Eric Lombard rappelle tout d'abord que l’État a décidé de compenser depuis l'été 2021 une partie du déficit du service universel du courrier à hauteur de 520 millions d'Euros par an pendant 5 ans, ce qui a été validé dans le projet de loi de finance 2023.
Le Directeur de La Caisse des Dépôts explique ensuite très bien ce que la direction de La Poste a eu tant de mal à démentir depuis quelques jours « une modification de l’organisation du courrier que l’on va garder six jours sur sept, mais pas tous les jours dans les mêmes rues ». Ce qu’on avait démontré avec les présentations du projet aux syndicats.
Il expose aussi une « évolution des effectifs à la baisse » que le syndicat SUD PTT a évaluée à au moins 20 000 personnes en appliquant une simple règle de trois sur les tournées « pas tous les jours dans les mêmes rues » comme le dit si bien Mr Lombard. Le député Gilles Carrez à qui on ne la fait pas pose d’ailleurs une question très intéressante dans la foulée.
Ces informations, vitales pour l’avenir de La Poste, de ses missions et de son personnel ont donc été volontairement cachées à l’organe dirigeant de La Poste, ou plutôt aux 7 représentants du personnel (2CFDT, 2CGT, 2 SUD, 1 FO, 1CGC) qui y siègent puisque 13 administrateurs représentent l’État et la Caisse des Dépôts, donc dans la confidence.
Nous ne sommes hélas pas vraiment surpris, Philippe Wahl membre du comité directeur de l’Institut Montaigne et Eric Lombard plus préoccupé par la croissance internationale que par la satisfaction des besoins sociaux ne sont pas des amis du service public.
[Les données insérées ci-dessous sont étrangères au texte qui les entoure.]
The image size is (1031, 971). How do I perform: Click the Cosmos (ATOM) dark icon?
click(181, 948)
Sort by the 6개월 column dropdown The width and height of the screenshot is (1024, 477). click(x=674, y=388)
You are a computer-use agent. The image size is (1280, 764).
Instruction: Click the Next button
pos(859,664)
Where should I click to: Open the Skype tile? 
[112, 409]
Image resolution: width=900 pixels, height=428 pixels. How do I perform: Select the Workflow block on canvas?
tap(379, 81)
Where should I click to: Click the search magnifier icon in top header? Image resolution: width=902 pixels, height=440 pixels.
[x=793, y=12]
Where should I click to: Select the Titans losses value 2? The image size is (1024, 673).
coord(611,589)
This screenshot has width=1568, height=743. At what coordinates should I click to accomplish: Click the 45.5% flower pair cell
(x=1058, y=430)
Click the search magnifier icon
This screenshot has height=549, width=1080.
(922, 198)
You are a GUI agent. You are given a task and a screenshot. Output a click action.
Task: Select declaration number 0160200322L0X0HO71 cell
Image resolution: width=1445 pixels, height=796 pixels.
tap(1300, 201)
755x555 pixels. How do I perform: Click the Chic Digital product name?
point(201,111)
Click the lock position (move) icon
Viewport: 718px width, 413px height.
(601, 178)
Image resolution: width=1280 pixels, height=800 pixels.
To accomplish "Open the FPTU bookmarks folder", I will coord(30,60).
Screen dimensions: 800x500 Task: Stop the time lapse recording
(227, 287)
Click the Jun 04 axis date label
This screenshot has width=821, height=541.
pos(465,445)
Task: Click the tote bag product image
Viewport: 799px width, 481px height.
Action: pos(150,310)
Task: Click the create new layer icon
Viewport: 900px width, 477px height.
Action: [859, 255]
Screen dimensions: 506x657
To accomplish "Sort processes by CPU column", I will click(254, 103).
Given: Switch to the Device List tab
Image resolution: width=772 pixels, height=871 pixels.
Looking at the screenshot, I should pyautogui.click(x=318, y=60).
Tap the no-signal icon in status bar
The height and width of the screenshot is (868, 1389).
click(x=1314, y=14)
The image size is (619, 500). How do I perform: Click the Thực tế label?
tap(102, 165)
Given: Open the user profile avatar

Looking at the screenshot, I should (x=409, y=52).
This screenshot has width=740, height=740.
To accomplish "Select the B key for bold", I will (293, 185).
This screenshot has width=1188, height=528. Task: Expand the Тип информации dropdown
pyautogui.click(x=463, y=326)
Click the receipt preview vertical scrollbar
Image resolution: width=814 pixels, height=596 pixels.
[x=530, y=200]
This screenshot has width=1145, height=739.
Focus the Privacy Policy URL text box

Malgré des discours pétris d’éthique et de responsabilité sociale, ils entendent gérer le patrimoine public et ses instruments comme s’il s’agissait d’une multinationale.
Mais la dissimulation d’une information stratégique vitale remet cependant en cause cette belle chorégraphie et pose la question de la pérennité de ces dirigeants à la tête de groupes publics. Ils ont en effet une responsabilité première devant la collectivité et les quelques 240 000 agents du groupe La Poste, premier employeur après l’État. Nous posons clairement la question de leur permanence dans leurs fauteuils de dirigeants.
À l’heure où le Directeur Général de la Caisse des Dépôts est auditionné par les commissions des finances de l’Assemblée Nationale et du Sénat ce mardi 10 janvier 2023, il serait bon de savoir s’il est digne d’un poste normalement dédié à l’intérêt général. S’il prend de telles libertés avec le premier service public de proximité, comment gère-t-il la plus grande institution bancaire du pays et ses 834 Milliards de produits d’épargne règlementée ?
Concernant le groupe La Poste, les deux contrats, l’un avec l’État sur les missions de service public et l’autre avec l’État et l’Association des Maires de France en cours d’élaboration devront être revus à la loupe et au cutter.
Il ne fait aucun doute que La Poste, la Caisse des Dépôts et le gouvernement veulent la peau du courrier. Promis à une décroissance progressive sur une dizaine d’années, ils lui ont préféré une bonne dose d’arsenic avec la fin du timbre rouge.
La présence postale, humaine avec ses factrices et facteurs ou dans les quelques 6000 bureaux de poste restants n’a jamais été aussi menacée. Nous appelons à un large débat public sur le sujet, les affaires du service public ne doivent pas être laissées au monde des affaires.